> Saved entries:

*** Begin section ***

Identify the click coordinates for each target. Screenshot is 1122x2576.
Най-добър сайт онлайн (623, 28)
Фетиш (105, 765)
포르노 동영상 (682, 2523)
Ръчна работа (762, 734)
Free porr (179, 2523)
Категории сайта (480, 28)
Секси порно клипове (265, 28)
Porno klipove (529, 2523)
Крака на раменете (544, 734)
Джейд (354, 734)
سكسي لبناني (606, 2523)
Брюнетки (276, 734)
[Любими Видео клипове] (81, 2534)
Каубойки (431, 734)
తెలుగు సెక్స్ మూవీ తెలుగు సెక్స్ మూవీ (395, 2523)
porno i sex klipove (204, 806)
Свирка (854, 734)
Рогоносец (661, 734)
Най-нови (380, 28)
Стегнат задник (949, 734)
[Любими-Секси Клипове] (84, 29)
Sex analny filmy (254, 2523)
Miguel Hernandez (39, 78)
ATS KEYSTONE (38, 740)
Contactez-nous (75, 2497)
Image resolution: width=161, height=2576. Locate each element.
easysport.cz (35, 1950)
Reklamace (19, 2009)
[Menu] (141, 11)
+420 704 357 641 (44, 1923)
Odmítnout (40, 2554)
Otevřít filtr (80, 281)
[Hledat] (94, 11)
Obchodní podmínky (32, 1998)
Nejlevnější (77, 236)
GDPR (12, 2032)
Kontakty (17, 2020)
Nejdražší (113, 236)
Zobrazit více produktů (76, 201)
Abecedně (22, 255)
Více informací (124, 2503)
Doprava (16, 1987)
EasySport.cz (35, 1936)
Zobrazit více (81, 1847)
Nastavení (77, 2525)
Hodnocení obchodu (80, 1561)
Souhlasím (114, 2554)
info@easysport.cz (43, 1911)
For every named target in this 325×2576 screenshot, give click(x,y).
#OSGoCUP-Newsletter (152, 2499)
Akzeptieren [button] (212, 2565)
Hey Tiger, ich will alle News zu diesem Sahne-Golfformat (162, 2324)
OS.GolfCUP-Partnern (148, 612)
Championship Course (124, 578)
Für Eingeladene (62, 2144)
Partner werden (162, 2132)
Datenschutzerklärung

*** End section ***

> What is required: Without changing a word, print all of the entries above.

> Task output:
Identify the click coordinates for each target. Screenshot is 1122x2576.
Най-добър сайт онлайн (623, 28)
Фетиш (105, 765)
포르노 동영상 (682, 2523)
Ръчна работа (762, 734)
Free porr (179, 2523)
Категории сайта (480, 28)
Секси порно клипове (265, 28)
Porno klipove (529, 2523)
Крака на раменете (544, 734)
Джейд (354, 734)
سكسي لبناني (606, 2523)
Брюнетки (276, 734)
[Любими Видео клипове] (81, 2534)
Каубойки (431, 734)
తెలుగు సెక్స్ మూవీ తెలుగు సెక్స్ మూవీ (395, 2523)
porno i sex klipove (204, 806)
Свирка (854, 734)
Рогоносец (661, 734)
Най-нови (380, 28)
Стегнат задник (949, 734)
[Любими-Секси Клипове] (84, 29)
Sex analny filmy (254, 2523)
Miguel Hernandez (39, 78)
ATS KEYSTONE (38, 740)
Contactez-nous (75, 2497)
Image resolution: width=161, height=2576. Locate each element.
easysport.cz (35, 1950)
Reklamace (19, 2009)
[Menu] (141, 11)
+420 704 357 641 (44, 1923)
Odmítnout (40, 2554)
Otevřít filtr (80, 281)
[Hledat] (94, 11)
Obchodní podmínky (32, 1998)
Nejlevnější (77, 236)
GDPR (12, 2032)
Kontakty (17, 2020)
Nejdražší (113, 236)
Zobrazit více produktů (76, 201)
Abecedně (22, 255)
Více informací (124, 2503)
Doprava (16, 1987)
EasySport.cz (35, 1936)
Zobrazit více (81, 1847)
Nastavení (77, 2525)
Hodnocení obchodu (80, 1561)
Souhlasím (114, 2554)
info@easysport.cz (43, 1911)
For every named target in this 325×2576 screenshot, give click(x,y).
#OSGoCUP-Newsletter (152, 2499)
Akzeptieren [button] (212, 2565)
Hey Tiger, ich will alle News zu diesem Sahne-Golfformat (162, 2324)
OS.GolfCUP-Partnern (148, 612)
Championship Course (124, 578)
Für Eingeladene (62, 2144)
Partner werden (162, 2132)
Datenschutzerklärung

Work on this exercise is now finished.